» SUPPLIED DATA:

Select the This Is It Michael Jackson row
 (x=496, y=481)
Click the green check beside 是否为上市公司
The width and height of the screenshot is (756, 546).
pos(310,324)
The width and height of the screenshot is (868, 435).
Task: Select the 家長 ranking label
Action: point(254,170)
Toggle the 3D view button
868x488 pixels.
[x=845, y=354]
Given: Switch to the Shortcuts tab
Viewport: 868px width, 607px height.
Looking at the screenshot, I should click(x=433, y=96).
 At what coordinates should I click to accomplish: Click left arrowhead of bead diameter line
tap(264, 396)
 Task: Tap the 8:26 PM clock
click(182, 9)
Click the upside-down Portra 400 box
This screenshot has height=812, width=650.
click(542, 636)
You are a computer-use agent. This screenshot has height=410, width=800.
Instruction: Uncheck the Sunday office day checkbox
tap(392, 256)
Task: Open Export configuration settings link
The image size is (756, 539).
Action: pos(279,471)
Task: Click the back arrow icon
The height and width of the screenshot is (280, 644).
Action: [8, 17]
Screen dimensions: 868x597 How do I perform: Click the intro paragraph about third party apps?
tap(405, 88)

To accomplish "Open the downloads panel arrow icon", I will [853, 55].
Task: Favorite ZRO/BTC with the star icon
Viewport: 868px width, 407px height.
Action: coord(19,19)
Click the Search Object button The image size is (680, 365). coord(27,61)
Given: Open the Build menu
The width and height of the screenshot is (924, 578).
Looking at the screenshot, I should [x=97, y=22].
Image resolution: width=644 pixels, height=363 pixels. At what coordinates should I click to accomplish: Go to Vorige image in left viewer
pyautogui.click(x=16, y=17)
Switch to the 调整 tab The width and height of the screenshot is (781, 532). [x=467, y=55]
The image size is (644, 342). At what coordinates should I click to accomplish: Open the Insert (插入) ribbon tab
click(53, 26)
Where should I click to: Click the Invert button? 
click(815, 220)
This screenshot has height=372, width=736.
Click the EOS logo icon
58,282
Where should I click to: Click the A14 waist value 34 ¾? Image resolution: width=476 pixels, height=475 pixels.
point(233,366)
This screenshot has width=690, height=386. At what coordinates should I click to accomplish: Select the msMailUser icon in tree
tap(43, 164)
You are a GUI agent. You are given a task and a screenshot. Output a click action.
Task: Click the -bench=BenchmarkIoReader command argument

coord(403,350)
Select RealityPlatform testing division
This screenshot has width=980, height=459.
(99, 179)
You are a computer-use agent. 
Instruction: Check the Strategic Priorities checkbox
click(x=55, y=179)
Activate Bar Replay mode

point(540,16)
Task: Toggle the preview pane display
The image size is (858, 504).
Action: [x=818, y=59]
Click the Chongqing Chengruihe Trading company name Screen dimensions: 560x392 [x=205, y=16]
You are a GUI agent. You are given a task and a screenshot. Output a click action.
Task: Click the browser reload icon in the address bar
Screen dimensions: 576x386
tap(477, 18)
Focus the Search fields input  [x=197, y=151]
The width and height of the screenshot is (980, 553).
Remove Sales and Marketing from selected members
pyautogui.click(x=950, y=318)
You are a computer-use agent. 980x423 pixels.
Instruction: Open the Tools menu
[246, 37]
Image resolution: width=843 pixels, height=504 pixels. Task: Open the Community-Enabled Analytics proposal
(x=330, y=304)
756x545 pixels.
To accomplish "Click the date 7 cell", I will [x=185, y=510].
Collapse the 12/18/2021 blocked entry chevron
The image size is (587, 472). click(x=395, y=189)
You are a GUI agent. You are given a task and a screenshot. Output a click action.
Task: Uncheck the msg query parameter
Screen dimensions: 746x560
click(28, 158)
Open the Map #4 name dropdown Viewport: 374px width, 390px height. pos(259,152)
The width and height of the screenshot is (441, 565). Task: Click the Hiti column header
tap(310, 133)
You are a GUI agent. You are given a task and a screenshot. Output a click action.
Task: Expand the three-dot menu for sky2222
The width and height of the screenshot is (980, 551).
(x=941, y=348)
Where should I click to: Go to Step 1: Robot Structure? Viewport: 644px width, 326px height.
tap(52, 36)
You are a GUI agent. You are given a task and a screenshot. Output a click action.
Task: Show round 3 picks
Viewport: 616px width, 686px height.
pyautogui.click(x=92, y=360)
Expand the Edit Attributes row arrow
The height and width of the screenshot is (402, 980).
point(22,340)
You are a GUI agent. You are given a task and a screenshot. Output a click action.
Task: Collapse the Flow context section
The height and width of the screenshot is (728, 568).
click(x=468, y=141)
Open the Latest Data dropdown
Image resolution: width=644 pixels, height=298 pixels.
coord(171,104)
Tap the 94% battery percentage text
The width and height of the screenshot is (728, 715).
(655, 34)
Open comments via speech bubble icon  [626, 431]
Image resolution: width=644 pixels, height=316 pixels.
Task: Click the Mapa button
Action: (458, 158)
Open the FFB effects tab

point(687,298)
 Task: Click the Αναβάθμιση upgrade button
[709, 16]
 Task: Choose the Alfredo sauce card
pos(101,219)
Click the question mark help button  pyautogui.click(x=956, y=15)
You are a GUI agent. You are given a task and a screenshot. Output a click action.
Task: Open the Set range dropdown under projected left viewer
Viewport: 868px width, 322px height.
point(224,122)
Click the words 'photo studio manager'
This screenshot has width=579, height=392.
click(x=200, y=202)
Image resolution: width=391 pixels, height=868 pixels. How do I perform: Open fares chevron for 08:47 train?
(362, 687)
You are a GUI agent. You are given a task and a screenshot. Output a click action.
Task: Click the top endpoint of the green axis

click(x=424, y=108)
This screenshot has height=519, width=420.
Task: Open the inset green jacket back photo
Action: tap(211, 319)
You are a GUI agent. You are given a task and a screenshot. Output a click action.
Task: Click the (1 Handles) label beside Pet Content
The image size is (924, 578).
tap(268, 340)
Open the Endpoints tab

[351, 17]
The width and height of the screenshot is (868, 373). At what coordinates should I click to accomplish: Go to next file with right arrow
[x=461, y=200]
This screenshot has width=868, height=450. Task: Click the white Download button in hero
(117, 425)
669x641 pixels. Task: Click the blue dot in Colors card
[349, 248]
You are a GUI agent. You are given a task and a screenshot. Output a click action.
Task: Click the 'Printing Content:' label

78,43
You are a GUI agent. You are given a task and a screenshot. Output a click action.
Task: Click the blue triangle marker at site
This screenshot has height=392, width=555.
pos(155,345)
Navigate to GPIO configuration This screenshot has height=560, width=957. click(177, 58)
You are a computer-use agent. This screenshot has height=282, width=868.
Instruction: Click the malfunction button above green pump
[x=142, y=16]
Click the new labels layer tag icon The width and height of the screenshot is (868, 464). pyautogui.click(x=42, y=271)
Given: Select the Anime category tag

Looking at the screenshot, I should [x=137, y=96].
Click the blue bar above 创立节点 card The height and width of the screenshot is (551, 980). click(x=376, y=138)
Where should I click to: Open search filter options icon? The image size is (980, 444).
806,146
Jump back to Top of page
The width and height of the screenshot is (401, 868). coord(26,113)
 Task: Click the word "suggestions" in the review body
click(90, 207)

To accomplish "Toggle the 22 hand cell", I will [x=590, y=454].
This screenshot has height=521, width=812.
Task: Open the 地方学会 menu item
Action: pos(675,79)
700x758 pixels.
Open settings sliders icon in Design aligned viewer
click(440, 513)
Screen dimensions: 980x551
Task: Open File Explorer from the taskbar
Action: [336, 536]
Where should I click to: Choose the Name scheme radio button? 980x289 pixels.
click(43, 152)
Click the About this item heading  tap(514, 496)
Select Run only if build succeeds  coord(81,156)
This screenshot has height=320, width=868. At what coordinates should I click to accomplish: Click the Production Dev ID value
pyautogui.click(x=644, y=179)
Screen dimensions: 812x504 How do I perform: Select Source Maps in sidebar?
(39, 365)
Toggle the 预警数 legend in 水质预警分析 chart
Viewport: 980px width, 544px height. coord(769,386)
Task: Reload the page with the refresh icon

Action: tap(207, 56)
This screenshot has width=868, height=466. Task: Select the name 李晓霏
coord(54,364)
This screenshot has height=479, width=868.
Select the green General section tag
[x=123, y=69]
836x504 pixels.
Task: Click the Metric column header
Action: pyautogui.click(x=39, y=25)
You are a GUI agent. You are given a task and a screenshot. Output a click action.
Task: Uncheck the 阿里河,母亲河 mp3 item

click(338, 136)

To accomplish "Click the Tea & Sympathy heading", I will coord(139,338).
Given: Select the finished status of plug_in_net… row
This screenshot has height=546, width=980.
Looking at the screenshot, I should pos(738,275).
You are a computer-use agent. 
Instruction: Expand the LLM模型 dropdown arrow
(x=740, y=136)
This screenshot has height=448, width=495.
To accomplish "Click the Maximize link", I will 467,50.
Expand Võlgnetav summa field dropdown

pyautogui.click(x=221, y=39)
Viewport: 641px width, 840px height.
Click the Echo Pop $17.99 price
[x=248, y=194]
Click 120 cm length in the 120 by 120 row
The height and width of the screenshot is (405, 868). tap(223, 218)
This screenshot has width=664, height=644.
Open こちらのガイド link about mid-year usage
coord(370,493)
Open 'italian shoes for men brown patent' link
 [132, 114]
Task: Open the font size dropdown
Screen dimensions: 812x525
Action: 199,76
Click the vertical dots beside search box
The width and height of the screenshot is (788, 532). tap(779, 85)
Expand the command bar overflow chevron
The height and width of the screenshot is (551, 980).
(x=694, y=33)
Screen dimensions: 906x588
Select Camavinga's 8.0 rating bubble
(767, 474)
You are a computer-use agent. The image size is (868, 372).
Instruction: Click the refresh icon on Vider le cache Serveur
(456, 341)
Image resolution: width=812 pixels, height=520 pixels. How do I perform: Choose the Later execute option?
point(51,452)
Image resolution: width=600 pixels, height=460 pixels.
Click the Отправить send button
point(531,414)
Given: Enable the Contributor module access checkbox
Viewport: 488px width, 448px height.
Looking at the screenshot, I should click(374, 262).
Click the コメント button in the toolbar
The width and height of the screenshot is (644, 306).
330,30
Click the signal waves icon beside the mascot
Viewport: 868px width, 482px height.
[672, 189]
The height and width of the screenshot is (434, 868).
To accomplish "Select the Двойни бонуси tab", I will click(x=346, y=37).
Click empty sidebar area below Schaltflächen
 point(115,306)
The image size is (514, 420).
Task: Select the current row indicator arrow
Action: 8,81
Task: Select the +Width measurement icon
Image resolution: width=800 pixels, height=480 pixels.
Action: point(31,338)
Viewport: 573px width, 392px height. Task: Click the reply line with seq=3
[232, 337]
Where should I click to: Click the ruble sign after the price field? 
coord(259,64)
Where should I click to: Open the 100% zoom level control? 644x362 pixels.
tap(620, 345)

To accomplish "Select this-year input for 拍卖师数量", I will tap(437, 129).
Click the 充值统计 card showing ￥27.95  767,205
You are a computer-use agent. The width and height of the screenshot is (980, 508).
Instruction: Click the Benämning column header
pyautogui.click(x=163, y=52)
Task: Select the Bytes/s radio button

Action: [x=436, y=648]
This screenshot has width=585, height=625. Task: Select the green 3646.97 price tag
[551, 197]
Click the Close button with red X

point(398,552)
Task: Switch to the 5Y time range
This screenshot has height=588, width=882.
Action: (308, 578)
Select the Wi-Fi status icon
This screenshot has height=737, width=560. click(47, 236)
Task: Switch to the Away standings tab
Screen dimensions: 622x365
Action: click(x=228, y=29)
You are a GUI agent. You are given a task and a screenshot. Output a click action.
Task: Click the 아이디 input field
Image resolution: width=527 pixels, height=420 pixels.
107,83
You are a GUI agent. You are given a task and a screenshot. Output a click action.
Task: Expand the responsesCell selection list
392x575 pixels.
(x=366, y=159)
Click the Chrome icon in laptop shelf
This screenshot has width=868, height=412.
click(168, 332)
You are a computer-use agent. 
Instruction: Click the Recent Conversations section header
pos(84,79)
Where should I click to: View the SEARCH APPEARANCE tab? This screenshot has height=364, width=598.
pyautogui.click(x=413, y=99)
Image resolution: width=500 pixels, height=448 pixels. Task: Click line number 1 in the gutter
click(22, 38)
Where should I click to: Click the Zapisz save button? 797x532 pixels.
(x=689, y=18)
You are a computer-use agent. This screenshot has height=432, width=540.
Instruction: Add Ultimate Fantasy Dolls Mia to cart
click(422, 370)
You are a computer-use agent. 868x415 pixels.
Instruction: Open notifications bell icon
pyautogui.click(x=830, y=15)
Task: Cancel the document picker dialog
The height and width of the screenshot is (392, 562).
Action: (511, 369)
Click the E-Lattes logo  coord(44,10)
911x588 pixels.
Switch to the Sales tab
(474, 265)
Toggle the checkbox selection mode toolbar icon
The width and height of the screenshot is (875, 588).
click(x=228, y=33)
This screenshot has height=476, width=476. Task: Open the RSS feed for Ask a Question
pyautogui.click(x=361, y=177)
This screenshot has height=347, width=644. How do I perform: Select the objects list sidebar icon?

» WHAT IS REQUIRED:
Copy out the lines above with "list" in them.

» RESULT:
Task: Expand the responsesCell selection list
This screenshot has height=347, width=644. How do I perform: Select the objects list sidebar icon?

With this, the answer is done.